Dataset excerpts
______
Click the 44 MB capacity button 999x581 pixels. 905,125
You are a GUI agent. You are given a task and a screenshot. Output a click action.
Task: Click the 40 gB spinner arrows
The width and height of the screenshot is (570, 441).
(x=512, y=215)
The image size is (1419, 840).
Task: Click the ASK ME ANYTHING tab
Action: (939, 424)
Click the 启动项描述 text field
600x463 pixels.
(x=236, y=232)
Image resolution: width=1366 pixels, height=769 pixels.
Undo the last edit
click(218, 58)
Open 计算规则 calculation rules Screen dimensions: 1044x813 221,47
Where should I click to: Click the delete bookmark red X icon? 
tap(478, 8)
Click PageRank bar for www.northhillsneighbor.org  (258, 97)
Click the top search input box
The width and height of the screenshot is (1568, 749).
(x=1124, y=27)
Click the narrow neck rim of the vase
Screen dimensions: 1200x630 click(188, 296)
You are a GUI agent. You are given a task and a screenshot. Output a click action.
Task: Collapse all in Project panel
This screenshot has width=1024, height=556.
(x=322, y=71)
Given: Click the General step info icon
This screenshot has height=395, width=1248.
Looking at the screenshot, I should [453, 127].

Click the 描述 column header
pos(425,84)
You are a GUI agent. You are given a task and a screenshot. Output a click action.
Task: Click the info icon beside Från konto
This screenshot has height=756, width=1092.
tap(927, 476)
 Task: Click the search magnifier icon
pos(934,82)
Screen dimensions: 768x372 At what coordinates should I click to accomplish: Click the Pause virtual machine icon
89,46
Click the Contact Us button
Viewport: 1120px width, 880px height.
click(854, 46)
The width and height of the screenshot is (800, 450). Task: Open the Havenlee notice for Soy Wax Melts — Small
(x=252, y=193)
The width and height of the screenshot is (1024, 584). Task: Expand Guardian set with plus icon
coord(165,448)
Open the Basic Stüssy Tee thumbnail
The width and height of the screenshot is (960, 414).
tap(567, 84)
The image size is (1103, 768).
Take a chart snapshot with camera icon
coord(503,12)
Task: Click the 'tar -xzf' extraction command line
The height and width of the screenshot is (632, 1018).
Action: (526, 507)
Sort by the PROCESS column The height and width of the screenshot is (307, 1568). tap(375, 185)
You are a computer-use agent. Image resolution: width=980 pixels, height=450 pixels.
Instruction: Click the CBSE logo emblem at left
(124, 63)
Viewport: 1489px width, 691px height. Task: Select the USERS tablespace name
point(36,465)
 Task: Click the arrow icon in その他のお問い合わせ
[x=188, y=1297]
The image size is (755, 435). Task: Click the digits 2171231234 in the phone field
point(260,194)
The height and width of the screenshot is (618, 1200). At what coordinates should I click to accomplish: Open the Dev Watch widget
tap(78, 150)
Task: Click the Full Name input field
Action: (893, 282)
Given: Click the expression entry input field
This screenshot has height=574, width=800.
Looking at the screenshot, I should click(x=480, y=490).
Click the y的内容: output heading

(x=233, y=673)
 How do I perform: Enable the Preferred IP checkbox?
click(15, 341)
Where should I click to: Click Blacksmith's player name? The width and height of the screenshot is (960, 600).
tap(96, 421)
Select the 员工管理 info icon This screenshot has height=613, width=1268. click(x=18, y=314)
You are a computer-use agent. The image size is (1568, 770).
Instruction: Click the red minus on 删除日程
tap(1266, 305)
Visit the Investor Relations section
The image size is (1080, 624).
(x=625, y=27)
______
→ **Task item**: From the line containing "How do I perform: Enable" through the last line of the records, output each line exactly and nothing more.

→ **Exercise answer**:
 How do I perform: Enable the Preferred IP checkbox?
click(15, 341)
Where should I click to: Click Blacksmith's player name? The width and height of the screenshot is (960, 600).
tap(96, 421)
Select the 员工管理 info icon This screenshot has height=613, width=1268. click(x=18, y=314)
You are a computer-use agent. The image size is (1568, 770).
Instruction: Click the red minus on 删除日程
tap(1266, 305)
Visit the Investor Relations section
The image size is (1080, 624).
(x=625, y=27)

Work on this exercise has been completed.